Panel for removing objects and retouching

  1. In the options panel, you can choose whether to retain the mask, set the color, or make it transparent. Additionally, you can fine-tune the similarity of the masks since moving objects may exhibit slight variations across different frames. It's worth noting that when you first select an object, the segmentation model will be loaded automatically if it hasn't been loaded beforehand. The model size ranges from 1 GB to 2 GB, depending on whether you choose CPU or GPU, so resource management is essential.

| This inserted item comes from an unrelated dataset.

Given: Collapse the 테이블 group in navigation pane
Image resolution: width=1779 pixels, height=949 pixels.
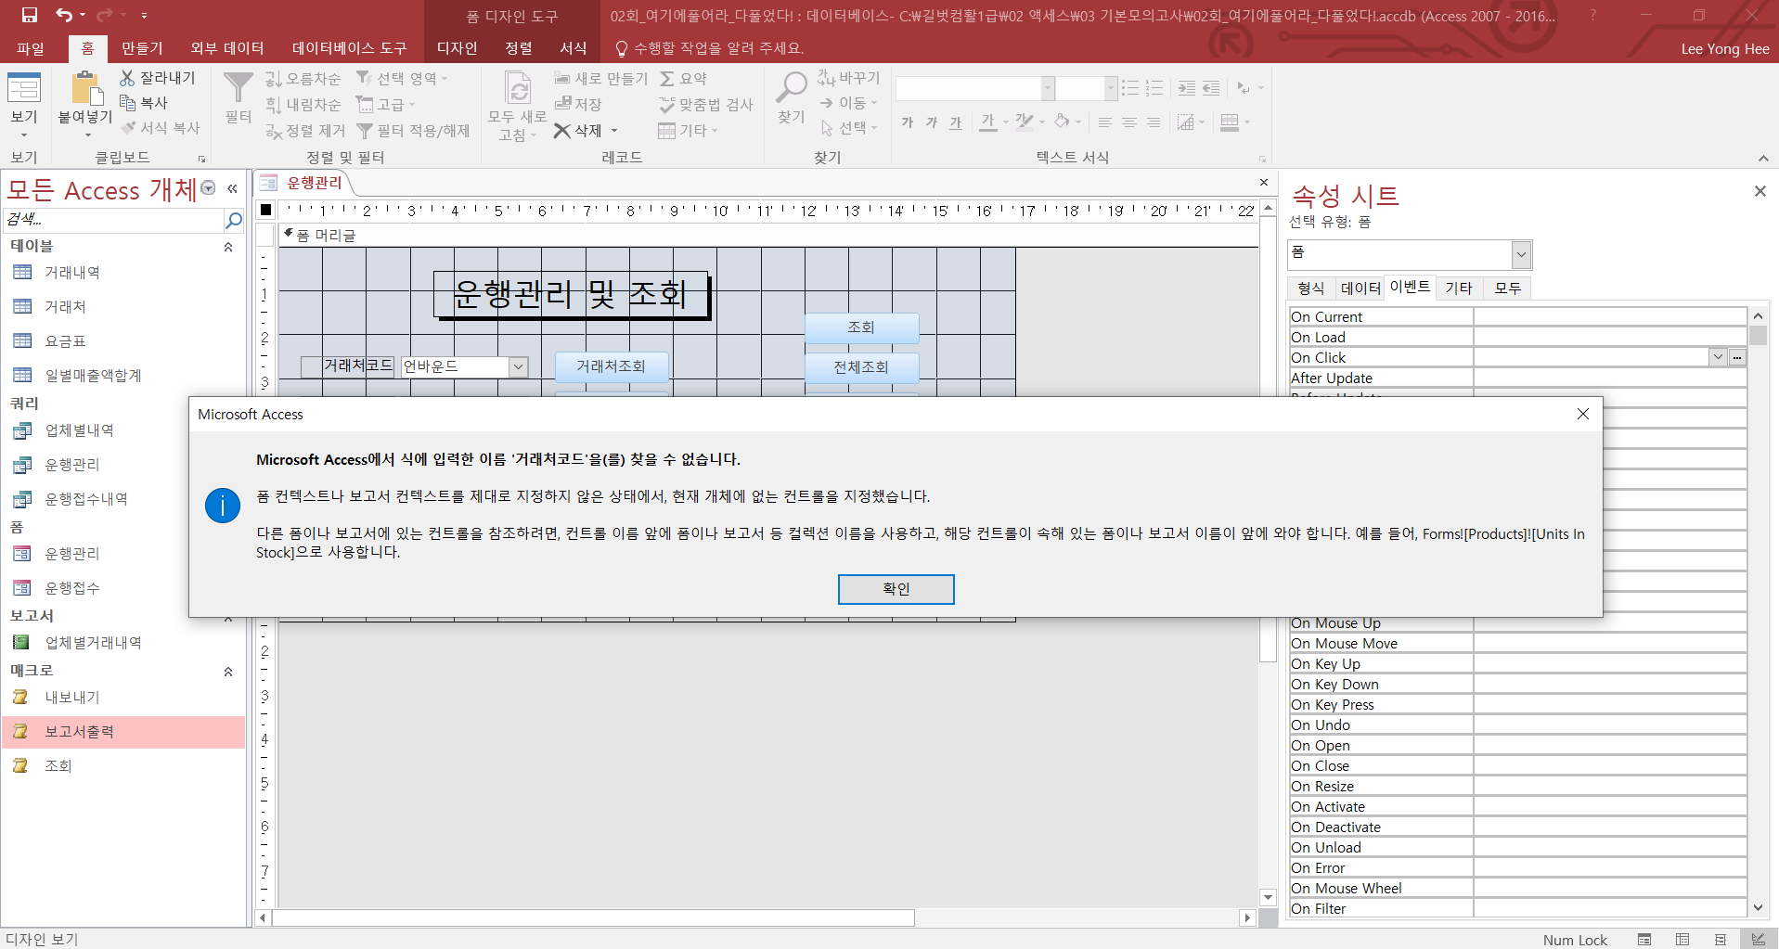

Options panel for obtaining masks

Keep in mind that complex objects may display artifacts in some frames, but you can rectify these issues in subsequent processing iterations since the mask extraction process also functions on individual images. Here's the end result:

Result

Enhanced Object Retouching

Version 1.6 introduces an advanced method for removing objects from videos, specifically optimized for GPU use. In the past, the neural network removed objects from each frame solely based on its weights and a general idea of what should replace the removed object. This often resulted in unnatural results due to noise. The enhanced object removal method, available in the "Object Removal and Retouching" panel, introduces a novel approach based on the analysis of a burst of 50 frames. The neural network analyzes this group of frames and, leveraging this information, attempts to fill the area, taking into account what should occupy the space left by the removed object.

Key Options:

  • Mask Thickness: This option adds an outline to the mask, useful when the segmentation fails to highlight the object's outline, yet you still need it included in the mask.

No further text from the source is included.